Work to complete: In the piece below about Mother's Day advertisements, who does the writer say mothers are beautiful like?

Text section:
-.-.-
This time of year, the newspaper is brimming with glossy pages from local department stores showcasing beautiful mothers interacting quietly and peacefully with their beautiful children. The ads are often muted photographs with pastel backgrounds. Children and mothers frolic — hair flowing, sundresses blowing — amid fields of flowers. Immaculate children beam up at their mothers adoringly. Mothers throw back their heads in ecstatic laughter at the sheer joy of simply being in the presence of their obviously gifted children. And the father (fit, tan and back from his day at work as the president of a multinational corporation) is always looking on happily, as he grills, wearing a crisp sport shirt and khaki shorts.

I’m not sure what I expect out of these ads. Realism? A picture of my own grape jelly-stained sons and me with bags under my eyes and a stringy ponytail? After all, these advertisers are trying to sell a product, and do they really want to remind people, on Mother’s Day, of all days, what mothering is truly about?

It is no secret that motherhood suffers from romanticized images. From the time we are little girls, we have been fed a notion of motherhood that is sweet and serene and wrapped in a pink satin bow. No one mentioned to me before I became a mother, that between my own lactating and newborn Jacob’s spit up, I would likely smell like sour milk by the end of each day.

It’s not that I don’t believe motherhood is a beautiful thing. Motherhood is filled with moments of beauty and grace. But mothers are beautiful in the way marathon runners are beautiful. They are beautiful for their power and strength and endurance.
-.-.-
Data rows:

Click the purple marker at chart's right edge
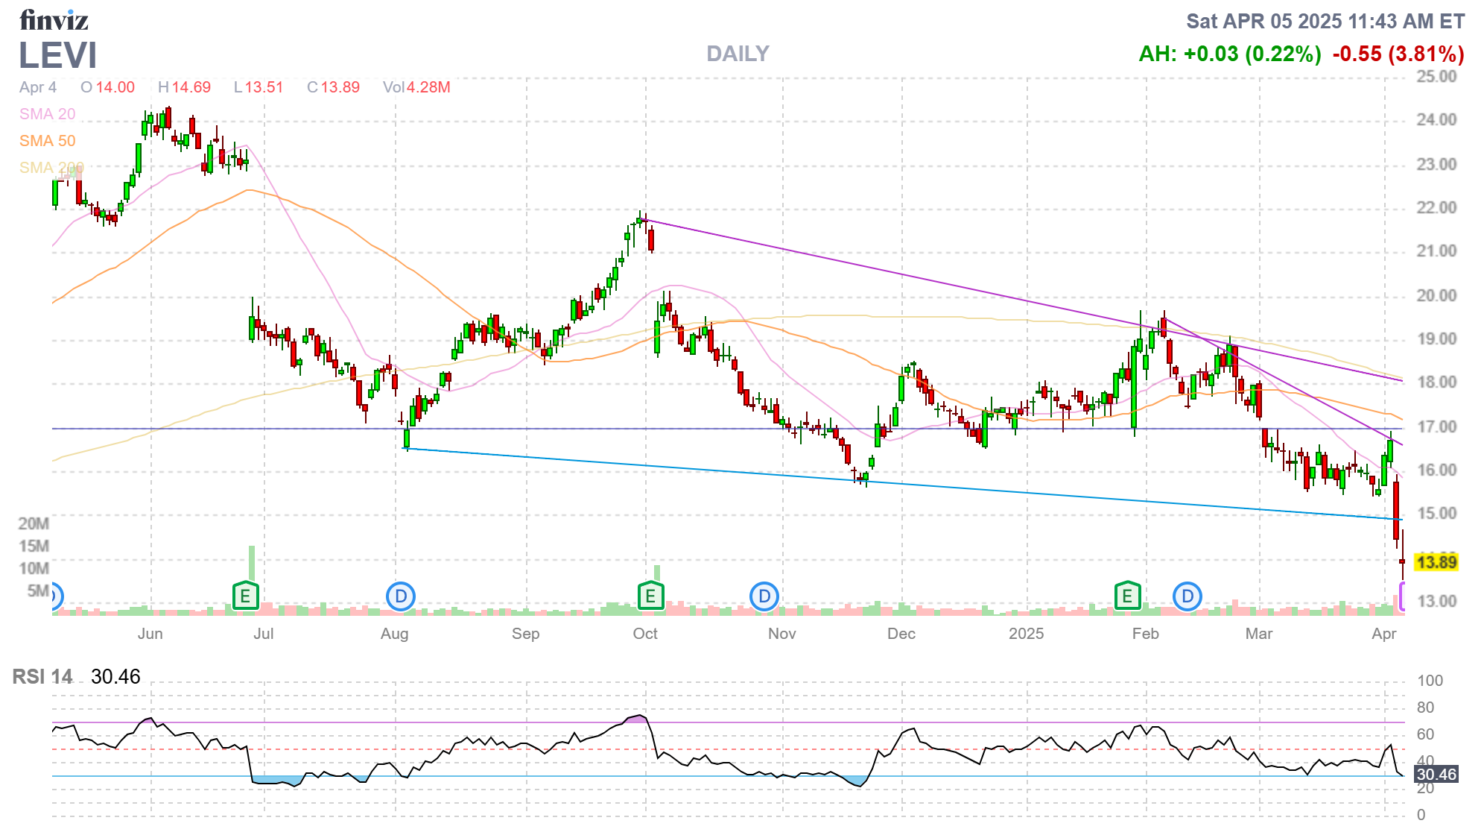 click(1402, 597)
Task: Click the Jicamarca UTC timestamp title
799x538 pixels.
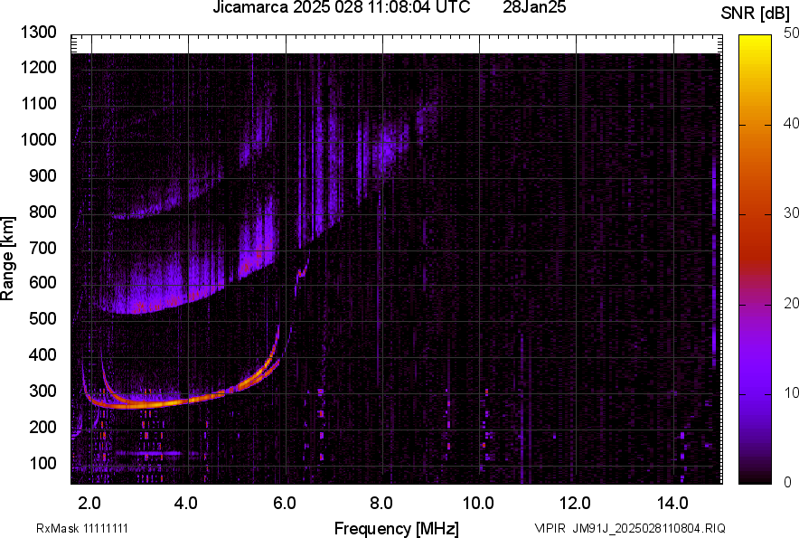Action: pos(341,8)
-.-.-
Result: Marathon runners, beautiful for their power, strength and endurance.